Summary
When the claude headless subprocess exits cleanly (return_code == 0) but its stdout reader thread leaks before capturing the final {"type":"result"} block, agent-server logs the task as "completed successfully" and returns 200 to the backend — even though no usable result was captured (cost is None, duration is None, no response body). The execution then sits in running until the orphan watchdog reaps it minutes later. Operators see a misleading "Execution completed on agent but status not reported — recovered by watchdog" error against an execution that the agent itself believed was successful.

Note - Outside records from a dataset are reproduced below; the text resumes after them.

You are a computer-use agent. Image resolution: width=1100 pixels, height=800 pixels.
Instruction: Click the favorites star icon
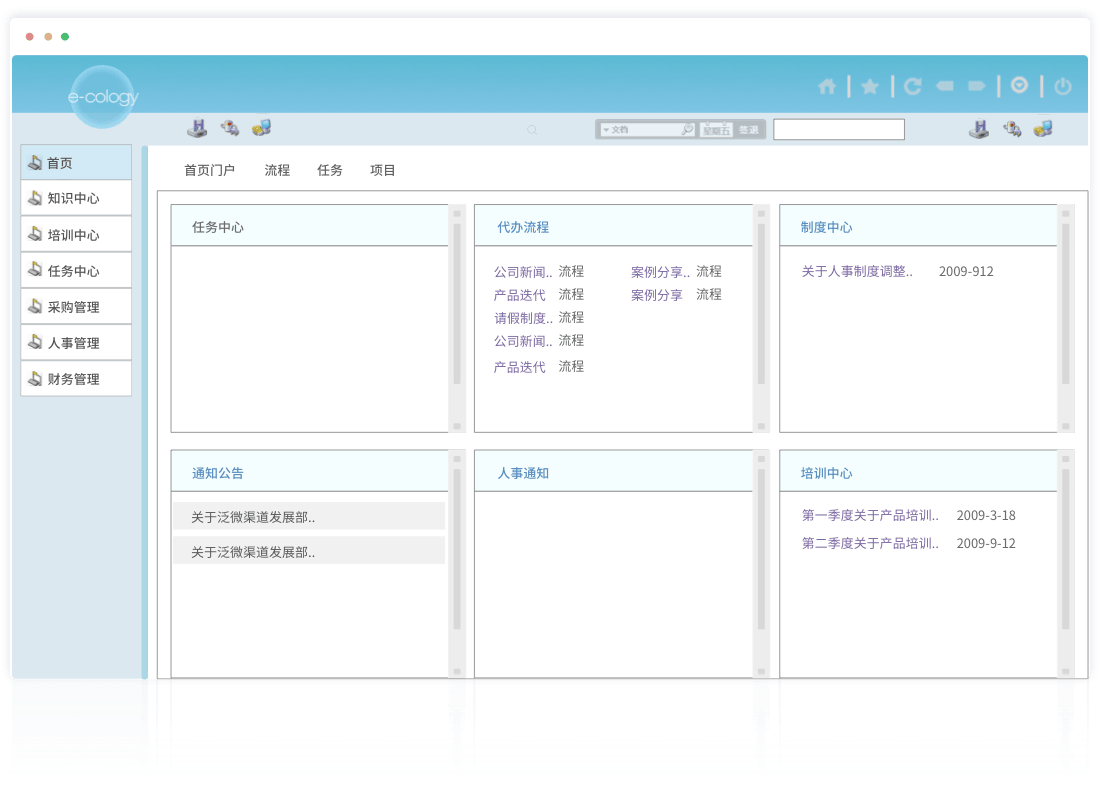coord(870,87)
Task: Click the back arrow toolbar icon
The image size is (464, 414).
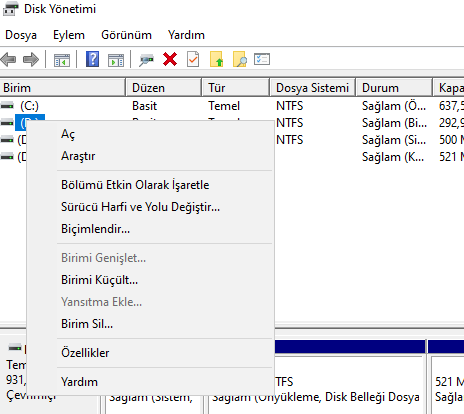Action: (9, 60)
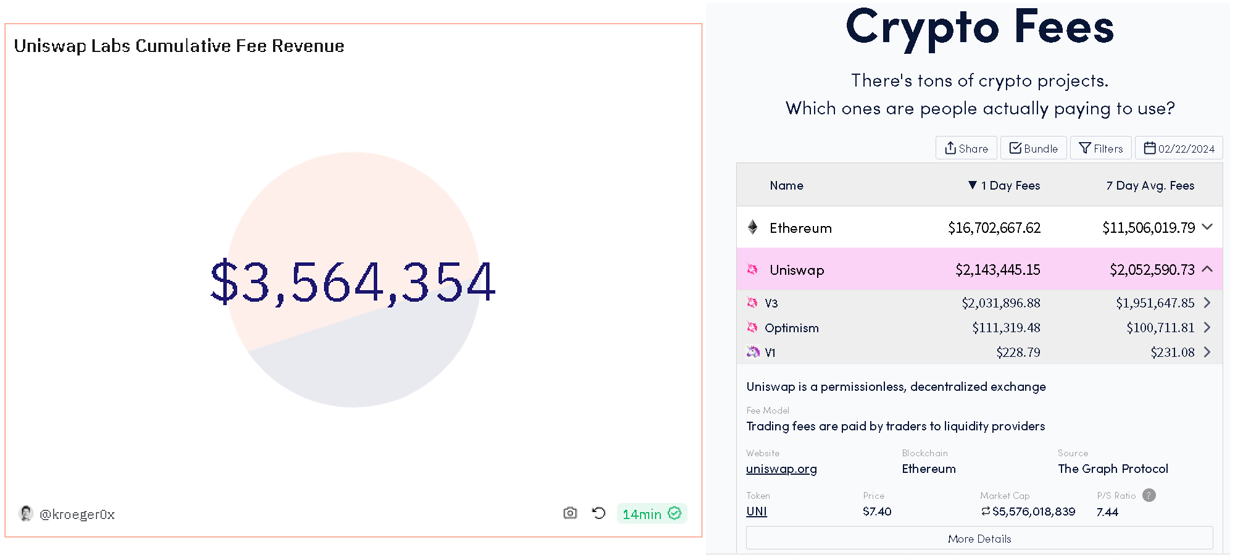Click the green verified checkmark icon
Screen dimensions: 1241x556
675,513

This is a sibling to #516 (which I filed earlier) — same code file, same root condition (orphaned reader thread leaks the result block), different exit path. #516/#517 covered the signal-killed case (return_code < 0); this is the clean-exit case (return_code == 0).
Component
Agent Runtime (agent_server.services.claude_code, agent_server.routers.chat)
Priority
P2 — masks real failures with false "success" status; watchdog provides eventual cleanup so it's not silent data loss, but the diagnostic UX is broken (agent log says success, backend log says orphan-recovered) and the lost ~26 min of work happens silently.
Error
Inside the agent container (typical sequence around the failure):
[Headless Task] Starting task <task_id>: claude --print --output-format stream-json --verbose...
[ProcessRegistry] Registered execution <task_id>
... agent does real work for ~20 min, 7+ tool calls, 22+ raw_messages stream through ...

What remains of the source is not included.